_Extract provided_
A landlord has been fined £12,000 for renting out a flat without a so-called selective licence after being taken to court by a council which has itself been branded as "toxic".
Back in 2011 Thanet district council in Kent designated areas of Cliftonville and Margate as a selective licensing area, within which most privately rented properties must be licensed. The measure was introduced to tackle alleged anti-social behaviour.
Sean Powell from Bayswater in London failed to make an application to the council despite renting out an apartment in Cliftonville. Powell pleaded guilty to the offence at Canterbury magistrates court and was fined £12,000. He also had to pay a victim surcharge and a contribution of £120 towards the council’s prosecution costs.
"Many privately-rented properties in Cliftonville are linked to bad management and anti-social behaviour. This is why we introduced selective licensing, as it helps us to ensure that tenants are kept safe and neighbourhoods are not blighted by problem properties,” says David Green, the councillor with cabinet responsibility for housing.

_Work task A_
According to the article on the landlord's fine, in what year did Thanet district council designate parts of Cliftonville and Margate as a selective licensing area?
_Work task B_
Pick up the article on the landlord's fine right after its final sentence and carry it forward.

(Saved data entries)
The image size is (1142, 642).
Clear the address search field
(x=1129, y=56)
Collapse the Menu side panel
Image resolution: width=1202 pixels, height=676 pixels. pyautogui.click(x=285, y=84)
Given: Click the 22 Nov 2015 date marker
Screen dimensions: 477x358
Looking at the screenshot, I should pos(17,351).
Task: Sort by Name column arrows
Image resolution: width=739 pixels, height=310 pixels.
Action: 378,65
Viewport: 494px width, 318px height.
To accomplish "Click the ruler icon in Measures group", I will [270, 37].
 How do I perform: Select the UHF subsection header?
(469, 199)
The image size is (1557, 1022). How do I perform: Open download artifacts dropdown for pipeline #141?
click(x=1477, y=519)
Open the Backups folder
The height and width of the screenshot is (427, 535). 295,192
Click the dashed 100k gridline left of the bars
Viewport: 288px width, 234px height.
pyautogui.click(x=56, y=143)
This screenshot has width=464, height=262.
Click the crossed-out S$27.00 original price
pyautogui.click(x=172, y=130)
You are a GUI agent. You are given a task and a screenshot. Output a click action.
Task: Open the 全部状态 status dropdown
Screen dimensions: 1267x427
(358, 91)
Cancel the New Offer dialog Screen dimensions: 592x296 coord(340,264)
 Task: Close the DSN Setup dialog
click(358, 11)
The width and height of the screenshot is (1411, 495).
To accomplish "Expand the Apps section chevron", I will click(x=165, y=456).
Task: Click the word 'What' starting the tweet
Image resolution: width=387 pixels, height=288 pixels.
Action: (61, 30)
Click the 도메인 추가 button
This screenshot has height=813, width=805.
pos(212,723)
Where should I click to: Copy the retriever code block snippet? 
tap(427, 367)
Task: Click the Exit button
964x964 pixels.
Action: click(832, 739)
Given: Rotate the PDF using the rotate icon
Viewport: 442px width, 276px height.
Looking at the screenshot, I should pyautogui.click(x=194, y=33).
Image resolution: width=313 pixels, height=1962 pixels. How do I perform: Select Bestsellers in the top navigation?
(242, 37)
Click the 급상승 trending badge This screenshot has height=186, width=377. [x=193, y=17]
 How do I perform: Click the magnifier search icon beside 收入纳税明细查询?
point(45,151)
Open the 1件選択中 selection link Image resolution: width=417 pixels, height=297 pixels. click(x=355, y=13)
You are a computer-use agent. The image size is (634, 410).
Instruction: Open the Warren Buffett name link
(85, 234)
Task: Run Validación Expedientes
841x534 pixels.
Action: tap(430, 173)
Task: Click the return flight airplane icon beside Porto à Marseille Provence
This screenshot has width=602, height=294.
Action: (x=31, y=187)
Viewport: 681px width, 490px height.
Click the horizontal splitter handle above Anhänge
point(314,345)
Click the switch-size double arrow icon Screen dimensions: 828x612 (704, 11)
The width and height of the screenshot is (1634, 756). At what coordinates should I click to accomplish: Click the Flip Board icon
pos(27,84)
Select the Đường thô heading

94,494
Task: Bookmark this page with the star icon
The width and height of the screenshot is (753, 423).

_Exercise output A_
2011

_Exercise output B_
Ironically, the council itself is in hot water for what observers may regard as anti-social behaviour of its own.
Last year the standards committee of the council claimed there were "disrespectful comments" and "personal threats" made at public meetings and said the council appeared "dysfunctional".
This week the Local Government Association, a cross-party umbrella body supporting councils in England, issued a separate report about Thanet. It said: "You have not addressed some behaviours we described as 'toxic'. We found examples of antagonism, hostility, homophobia and discourtesy in the way that some councillors behave.”